- [TASK BRIEF]:
Swap every "Viewport" in the data below for "Display", and return the lines with nothing else changed.

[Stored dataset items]
-------------------------
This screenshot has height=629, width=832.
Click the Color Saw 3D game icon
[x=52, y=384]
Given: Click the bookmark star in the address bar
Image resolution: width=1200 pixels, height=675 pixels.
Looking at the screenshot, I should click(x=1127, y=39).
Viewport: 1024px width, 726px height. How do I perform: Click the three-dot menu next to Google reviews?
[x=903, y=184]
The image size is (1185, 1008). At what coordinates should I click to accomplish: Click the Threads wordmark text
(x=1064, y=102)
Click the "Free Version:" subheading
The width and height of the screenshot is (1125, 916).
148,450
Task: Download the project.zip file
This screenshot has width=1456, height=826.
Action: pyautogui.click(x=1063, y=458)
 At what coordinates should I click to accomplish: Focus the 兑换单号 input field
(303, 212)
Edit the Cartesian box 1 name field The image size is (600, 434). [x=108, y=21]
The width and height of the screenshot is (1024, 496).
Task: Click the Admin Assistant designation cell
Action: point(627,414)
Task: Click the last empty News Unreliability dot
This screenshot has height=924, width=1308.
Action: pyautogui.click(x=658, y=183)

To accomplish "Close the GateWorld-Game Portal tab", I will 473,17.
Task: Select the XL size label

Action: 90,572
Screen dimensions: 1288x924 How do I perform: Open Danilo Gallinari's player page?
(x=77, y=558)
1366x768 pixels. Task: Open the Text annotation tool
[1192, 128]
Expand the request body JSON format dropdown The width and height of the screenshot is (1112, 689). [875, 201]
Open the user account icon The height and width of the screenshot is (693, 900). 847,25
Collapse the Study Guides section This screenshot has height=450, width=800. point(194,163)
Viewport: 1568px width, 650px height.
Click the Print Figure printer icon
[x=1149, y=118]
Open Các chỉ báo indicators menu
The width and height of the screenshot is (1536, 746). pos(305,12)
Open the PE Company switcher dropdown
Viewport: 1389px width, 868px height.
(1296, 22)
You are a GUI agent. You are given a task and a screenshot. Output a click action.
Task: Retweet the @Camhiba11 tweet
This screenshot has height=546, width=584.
-------------------------
- [RESULT]:
This screenshot has height=629, width=832.
Click the Color Saw 3D game icon
[x=52, y=384]
Given: Click the bookmark star in the address bar
Image resolution: width=1200 pixels, height=675 pixels.
Looking at the screenshot, I should click(x=1127, y=39).
Display: 1024px width, 726px height. How do I perform: Click the three-dot menu next to Google reviews?
[x=903, y=184]
The image size is (1185, 1008). At what coordinates should I click to accomplish: Click the Threads wordmark text
(x=1064, y=102)
Click the "Free Version:" subheading
The width and height of the screenshot is (1125, 916).
148,450
Task: Download the project.zip file
This screenshot has width=1456, height=826.
Action: pyautogui.click(x=1063, y=458)
 At what coordinates should I click to accomplish: Focus the 兑换单号 input field
(303, 212)
Edit the Cartesian box 1 name field The image size is (600, 434). [x=108, y=21]
The width and height of the screenshot is (1024, 496).
Task: Click the Admin Assistant designation cell
Action: point(627,414)
Task: Click the last empty News Unreliability dot
This screenshot has height=924, width=1308.
Action: pyautogui.click(x=658, y=183)

To accomplish "Close the GateWorld-Game Portal tab", I will 473,17.
Task: Select the XL size label

Action: 90,572
Screen dimensions: 1288x924 How do I perform: Open Danilo Gallinari's player page?
(x=77, y=558)
1366x768 pixels. Task: Open the Text annotation tool
[1192, 128]
Expand the request body JSON format dropdown The width and height of the screenshot is (1112, 689). [875, 201]
Open the user account icon The height and width of the screenshot is (693, 900). 847,25
Collapse the Study Guides section This screenshot has height=450, width=800. point(194,163)
Display: 1568px width, 650px height.
Click the Print Figure printer icon
[x=1149, y=118]
Open Các chỉ báo indicators menu
The width and height of the screenshot is (1536, 746). pos(305,12)
Open the PE Company switcher dropdown
Display: 1389px width, 868px height.
(1296, 22)
You are a GUI agent. You are given a task and a screenshot. Output a click action.
Task: Retweet the @Camhiba11 tweet
This screenshot has height=546, width=584.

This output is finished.